Simple Moves = Potential Benefits
A 401(k) plan can be a great way to save for your financial future, especially if you have recently changed jobs, are planning to retire relatively soon, or have already retired. In any event, be cautious about making any 401(k) decisions and always speak with an independent financial advisor to examine all of your options before going ahead.
Generally speaking, maintaining your account’s tax-advantaged status will almost always work in your favor. Tax-deferred growth is a great way to build long-term wealth, but retirees and pre-retirees need to be careful whenever considering a 401(k) plan maneuver in order to get the maximum potential benefit from it. If your plan allows, you may wish to leave the assets in your old 401(k) plan. This can be the easiest choice if your retirement is relatively close and you think you may need access to funds in the plan.
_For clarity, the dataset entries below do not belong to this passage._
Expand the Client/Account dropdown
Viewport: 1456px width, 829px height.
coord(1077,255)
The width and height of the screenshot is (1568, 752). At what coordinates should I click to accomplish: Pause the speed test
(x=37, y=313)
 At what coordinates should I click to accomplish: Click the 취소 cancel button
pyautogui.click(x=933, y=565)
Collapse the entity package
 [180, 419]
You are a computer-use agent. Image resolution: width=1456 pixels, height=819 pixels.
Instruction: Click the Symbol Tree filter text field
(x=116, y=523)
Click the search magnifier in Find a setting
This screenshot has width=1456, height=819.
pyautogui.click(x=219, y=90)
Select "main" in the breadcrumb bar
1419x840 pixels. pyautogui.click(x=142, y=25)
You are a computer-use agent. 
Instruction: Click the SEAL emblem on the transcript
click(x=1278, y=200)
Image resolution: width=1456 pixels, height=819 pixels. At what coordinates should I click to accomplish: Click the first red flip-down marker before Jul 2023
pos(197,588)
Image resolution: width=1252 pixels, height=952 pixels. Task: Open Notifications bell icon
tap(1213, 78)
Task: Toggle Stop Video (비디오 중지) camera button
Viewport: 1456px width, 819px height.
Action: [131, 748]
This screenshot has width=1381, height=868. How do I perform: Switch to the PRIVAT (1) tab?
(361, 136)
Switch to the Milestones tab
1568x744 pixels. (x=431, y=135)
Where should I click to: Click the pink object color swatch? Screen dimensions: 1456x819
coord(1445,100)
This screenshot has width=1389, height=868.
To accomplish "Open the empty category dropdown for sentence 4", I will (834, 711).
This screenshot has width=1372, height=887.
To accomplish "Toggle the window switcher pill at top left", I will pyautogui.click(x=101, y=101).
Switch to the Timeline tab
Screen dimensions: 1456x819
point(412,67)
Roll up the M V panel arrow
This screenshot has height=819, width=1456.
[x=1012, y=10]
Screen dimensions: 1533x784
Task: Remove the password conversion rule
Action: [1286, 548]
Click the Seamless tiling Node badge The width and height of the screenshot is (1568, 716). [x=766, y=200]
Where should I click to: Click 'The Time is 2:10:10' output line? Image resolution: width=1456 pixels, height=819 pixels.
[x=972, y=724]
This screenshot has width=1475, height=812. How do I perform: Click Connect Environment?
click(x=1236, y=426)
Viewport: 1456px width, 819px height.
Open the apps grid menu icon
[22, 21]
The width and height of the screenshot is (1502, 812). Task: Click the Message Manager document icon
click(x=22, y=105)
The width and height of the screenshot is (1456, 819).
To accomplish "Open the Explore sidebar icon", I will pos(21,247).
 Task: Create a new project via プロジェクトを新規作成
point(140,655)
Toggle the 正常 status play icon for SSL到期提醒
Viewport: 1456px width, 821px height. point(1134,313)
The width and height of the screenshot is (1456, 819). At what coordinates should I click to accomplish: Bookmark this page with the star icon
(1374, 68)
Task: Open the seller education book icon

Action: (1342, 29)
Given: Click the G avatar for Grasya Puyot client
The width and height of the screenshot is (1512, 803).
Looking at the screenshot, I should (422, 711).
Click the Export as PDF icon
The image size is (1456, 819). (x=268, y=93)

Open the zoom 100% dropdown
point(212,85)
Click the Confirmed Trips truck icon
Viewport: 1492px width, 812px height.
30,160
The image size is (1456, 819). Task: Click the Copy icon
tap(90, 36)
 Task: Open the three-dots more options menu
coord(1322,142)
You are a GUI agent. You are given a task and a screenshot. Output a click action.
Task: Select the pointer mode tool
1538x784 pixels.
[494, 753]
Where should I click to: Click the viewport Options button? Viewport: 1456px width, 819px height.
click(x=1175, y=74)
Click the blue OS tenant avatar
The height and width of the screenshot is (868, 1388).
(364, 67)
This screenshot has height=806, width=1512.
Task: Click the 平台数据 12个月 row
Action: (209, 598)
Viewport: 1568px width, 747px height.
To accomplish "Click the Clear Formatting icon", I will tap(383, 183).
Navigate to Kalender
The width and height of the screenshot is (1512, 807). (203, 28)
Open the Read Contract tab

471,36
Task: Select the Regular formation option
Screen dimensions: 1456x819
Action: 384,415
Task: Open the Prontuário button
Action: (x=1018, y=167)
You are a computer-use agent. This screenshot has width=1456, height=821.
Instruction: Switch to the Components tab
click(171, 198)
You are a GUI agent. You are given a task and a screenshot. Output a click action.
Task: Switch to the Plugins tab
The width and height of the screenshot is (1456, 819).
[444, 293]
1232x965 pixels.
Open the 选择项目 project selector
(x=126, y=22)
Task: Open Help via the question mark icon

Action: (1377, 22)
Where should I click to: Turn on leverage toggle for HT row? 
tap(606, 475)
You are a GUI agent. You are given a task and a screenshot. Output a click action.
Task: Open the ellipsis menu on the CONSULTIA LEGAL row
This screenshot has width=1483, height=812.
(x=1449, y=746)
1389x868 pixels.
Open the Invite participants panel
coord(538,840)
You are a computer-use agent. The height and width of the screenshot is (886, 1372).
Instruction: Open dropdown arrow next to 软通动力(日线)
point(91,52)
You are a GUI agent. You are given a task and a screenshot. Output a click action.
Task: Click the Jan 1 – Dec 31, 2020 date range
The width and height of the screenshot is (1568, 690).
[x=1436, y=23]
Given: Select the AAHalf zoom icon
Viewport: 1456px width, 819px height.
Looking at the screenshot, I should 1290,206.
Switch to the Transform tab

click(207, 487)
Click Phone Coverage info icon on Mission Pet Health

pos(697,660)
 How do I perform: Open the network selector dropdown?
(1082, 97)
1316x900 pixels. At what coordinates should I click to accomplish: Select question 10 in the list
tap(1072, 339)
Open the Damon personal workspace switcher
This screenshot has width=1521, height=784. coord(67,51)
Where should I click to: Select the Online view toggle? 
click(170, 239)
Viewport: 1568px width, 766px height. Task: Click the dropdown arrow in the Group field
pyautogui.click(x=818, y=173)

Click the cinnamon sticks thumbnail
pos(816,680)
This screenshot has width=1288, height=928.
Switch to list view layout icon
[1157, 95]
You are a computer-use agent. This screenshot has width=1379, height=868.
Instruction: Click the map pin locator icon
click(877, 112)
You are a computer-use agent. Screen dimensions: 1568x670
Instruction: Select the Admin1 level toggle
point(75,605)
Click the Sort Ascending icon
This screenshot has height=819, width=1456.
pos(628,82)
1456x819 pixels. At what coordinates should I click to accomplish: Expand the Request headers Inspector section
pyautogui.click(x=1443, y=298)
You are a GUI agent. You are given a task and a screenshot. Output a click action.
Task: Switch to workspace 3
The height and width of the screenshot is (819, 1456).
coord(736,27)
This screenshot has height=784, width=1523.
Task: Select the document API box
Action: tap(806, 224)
Choices, Choices and Choices
Employees leaving the workforce after age 55 can often make penalty-free withdrawals from their 401(k) accounts. Some plans require that you maintain a minimum balance. Similarly, you should be familiar with the plan’s fees and other distribution provisions. As income taxes will most likely apply it is best to talk with an independent financial advisor before taking 401(k) withdrawals – there may be a more cost-effective way for you. Caveat: do not confuse a 401(k) plan with an Individual Retirement Account (IRA). Although they have similar features, IRA withdrawals are typically not permitted without penalty until age 59 1/2.
Job changers may also be able to “roll” 401(k) account assets into their new employer’s plan. This will preserve the tax-advantaged status but there can be a “waiting period” before funds can be transferred. Talk with your new employer’s Human Resource representative. If you are still saving for retirement it may be advisable to consolidate your 401(k) assets into the plan administered by your new employer. “Cashing out” of your 401(k) is almost never advisable; not only will you immediately owe income tax on withdrawn funds, but you may also be subject to a 10% tax penalty if you are under age 59 1/2 (although there can be exceptions if you leave employment after age 55), and furthermore, any funds withdrawn will lose their tax-deferred growth potential – arguably one of the greatest tools to help you reach your retirement goals.
However, if you would like greater opportunities for your retirement plan, such as more portfolio diversity or the possibility of more competitive fees, consider rolling your 401(k) into an IRA. An IRA can frequently provide a wider variety of investment choices, tax-advantaged growth potential, and more flexibility. Such choices may make it easier to create a targeted, long-term investment portfolio. Bear in mind when it comes to IRA withdrawals and distributions, income taxes may apply in addition to early-withdrawal penalties for those under age 59 1/2. As IRAs generally furnish easier retirement-asset management, it can pay to consider the potentially significant differences in investment options and management fees between employer-sponsored plans and IRAs. While comparing options, keep in mind that preserving the tax-advantaged status can substantially improve your ability to build wealth over time.